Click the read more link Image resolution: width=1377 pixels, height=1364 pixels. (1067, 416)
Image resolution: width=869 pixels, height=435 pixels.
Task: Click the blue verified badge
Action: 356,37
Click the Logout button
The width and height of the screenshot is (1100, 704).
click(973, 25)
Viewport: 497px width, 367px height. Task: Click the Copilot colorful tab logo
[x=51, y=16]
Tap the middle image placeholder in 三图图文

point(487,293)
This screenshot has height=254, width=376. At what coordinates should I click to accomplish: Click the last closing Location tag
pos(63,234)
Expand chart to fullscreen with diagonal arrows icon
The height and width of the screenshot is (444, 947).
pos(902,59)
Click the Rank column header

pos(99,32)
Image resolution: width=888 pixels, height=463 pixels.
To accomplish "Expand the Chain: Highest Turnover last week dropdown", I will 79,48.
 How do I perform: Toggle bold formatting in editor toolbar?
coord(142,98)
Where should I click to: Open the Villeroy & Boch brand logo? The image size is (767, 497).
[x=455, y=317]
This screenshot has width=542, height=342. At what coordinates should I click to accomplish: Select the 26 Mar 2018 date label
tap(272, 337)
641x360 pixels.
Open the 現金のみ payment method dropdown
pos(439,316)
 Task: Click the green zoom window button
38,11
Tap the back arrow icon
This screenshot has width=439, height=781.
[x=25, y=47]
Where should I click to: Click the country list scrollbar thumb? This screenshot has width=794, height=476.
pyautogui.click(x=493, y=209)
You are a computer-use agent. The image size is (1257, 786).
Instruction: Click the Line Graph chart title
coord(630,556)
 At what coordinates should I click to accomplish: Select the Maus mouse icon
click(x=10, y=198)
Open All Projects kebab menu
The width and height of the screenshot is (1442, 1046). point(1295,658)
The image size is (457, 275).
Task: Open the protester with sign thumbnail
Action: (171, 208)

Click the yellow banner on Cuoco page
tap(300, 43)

--

SET TASK> Swap every instance of "dropdown" in the material above for "drop-down" and write the material out again, leaving everything else the same.

ANSWER FOR THIS EXERCISE>
Click the read more link Image resolution: width=1377 pixels, height=1364 pixels. (1067, 416)
Image resolution: width=869 pixels, height=435 pixels.
Task: Click the blue verified badge
Action: 356,37
Click the Logout button
The width and height of the screenshot is (1100, 704).
click(973, 25)
Viewport: 497px width, 367px height. Task: Click the Copilot colorful tab logo
[x=51, y=16]
Tap the middle image placeholder in 三图图文

point(487,293)
This screenshot has height=254, width=376. At what coordinates should I click to accomplish: Click the last closing Location tag
pos(63,234)
Expand chart to fullscreen with diagonal arrows icon
The height and width of the screenshot is (444, 947).
pos(902,59)
Click the Rank column header

pos(99,32)
Image resolution: width=888 pixels, height=463 pixels.
To accomplish "Expand the Chain: Highest Turnover last week drop-down", I will 79,48.
 How do I perform: Toggle bold formatting in editor toolbar?
coord(142,98)
Where should I click to: Open the Villeroy & Boch brand logo? The image size is (767, 497).
[x=455, y=317]
This screenshot has width=542, height=342. At what coordinates should I click to accomplish: Select the 26 Mar 2018 date label
tap(272, 337)
641x360 pixels.
Open the 現金のみ payment method drop-down
pos(439,316)
 Task: Click the green zoom window button
38,11
Tap the back arrow icon
This screenshot has width=439, height=781.
[x=25, y=47]
Where should I click to: Click the country list scrollbar thumb? This screenshot has width=794, height=476.
pyautogui.click(x=493, y=209)
You are a computer-use agent. The image size is (1257, 786).
Instruction: Click the Line Graph chart title
coord(630,556)
 At what coordinates should I click to accomplish: Select the Maus mouse icon
click(x=10, y=198)
Open All Projects kebab menu
The width and height of the screenshot is (1442, 1046). point(1295,658)
The image size is (457, 275).
Task: Open the protester with sign thumbnail
Action: (171, 208)

Click the yellow banner on Cuoco page
tap(300, 43)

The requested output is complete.